A Procuradoria-Geral da República se posicionou contra o pedido de prisão domiciliar humanitária feito pela defesa do ex-presidente Jair Bolsonaro, que cumpre pena em regime fechado no Distrito Federal. Segundo o procurador-geral Paulo Gonet, o quadro clínico do ex-mandatário está controlado e o tratamento necessário pode ser realizado dentro da unidade prisional.
A manifestação foi encaminhada ao ministro Alexandre de Moraes, relator da execução penal no Supremo Tribunal Federal. No documento, Gonet afirma que não há indicação médica que justifique a concessão do benefício, uma vez que a perícia oficial concluiu que não existe risco imediato à saúde nem necessidade de internação hospitalar.
Bolsonaro está custodiado em uma Sala de Estado-Maior no 19º Batalhão da Polícia Militar, no Complexo da Papuda.

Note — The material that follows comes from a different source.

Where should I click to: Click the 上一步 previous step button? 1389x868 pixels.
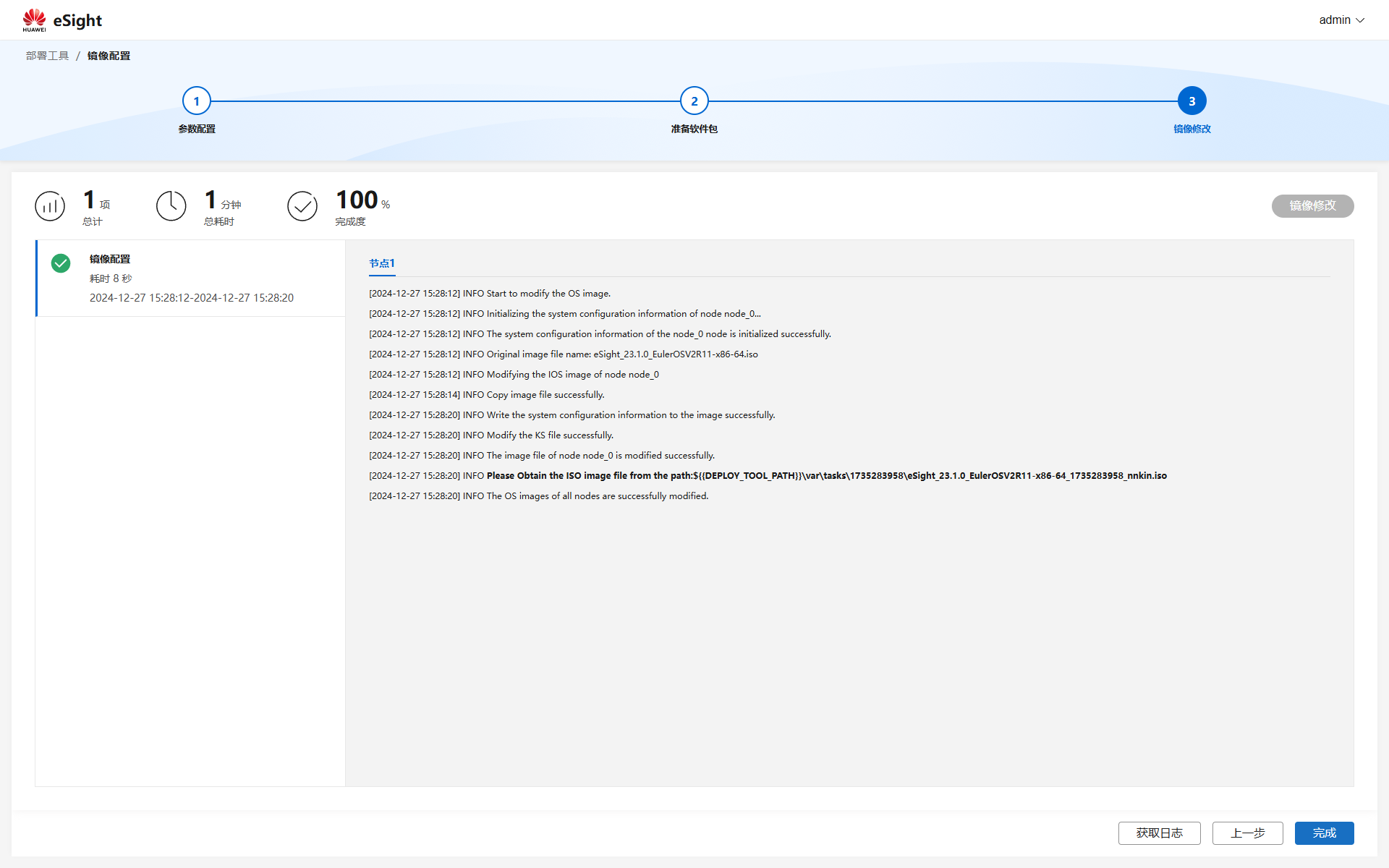pyautogui.click(x=1247, y=833)
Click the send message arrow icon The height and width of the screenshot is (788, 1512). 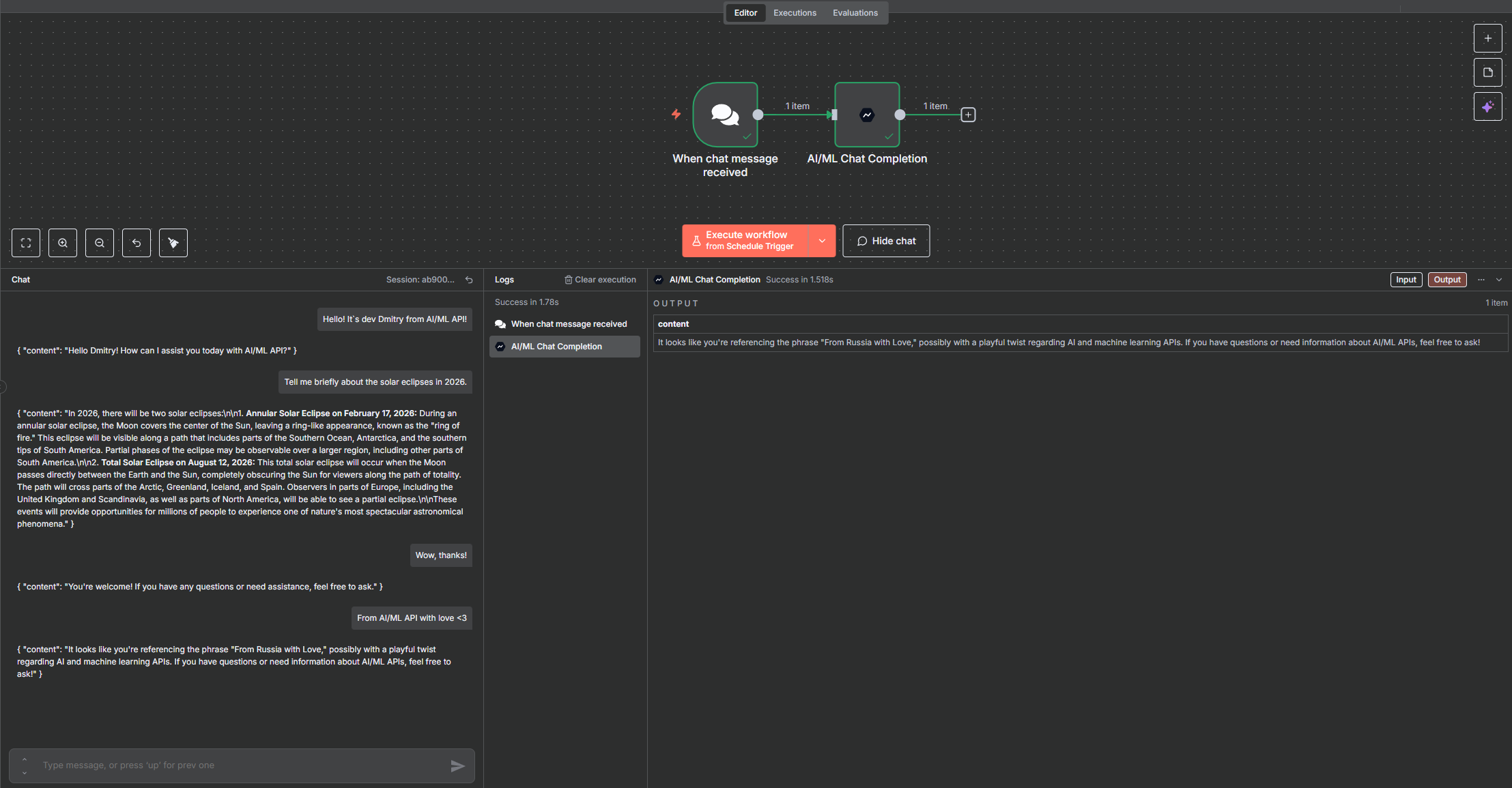point(457,766)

Em decisão anterior, Moraes havia determinado a realização de uma junta médica oficial justamente para avaliar se o estado de saúde do ex-presidente era compatível com o regime fechado, o que acabou sendo confirmado pelos peritos.
A defesa sustenta que há deterioração progressiva da saúde e risco de vida, alegando que o ambiente carcerário não seria adequado para tratamento contínuo. Para a Procuradoria-Geral da República, porém, a situação não se enquadra nos critérios excepcionais para prisão domiciliar, reservada apenas a casos em que o tratamento indispensável não possa ser oferecido na unidade de custódia.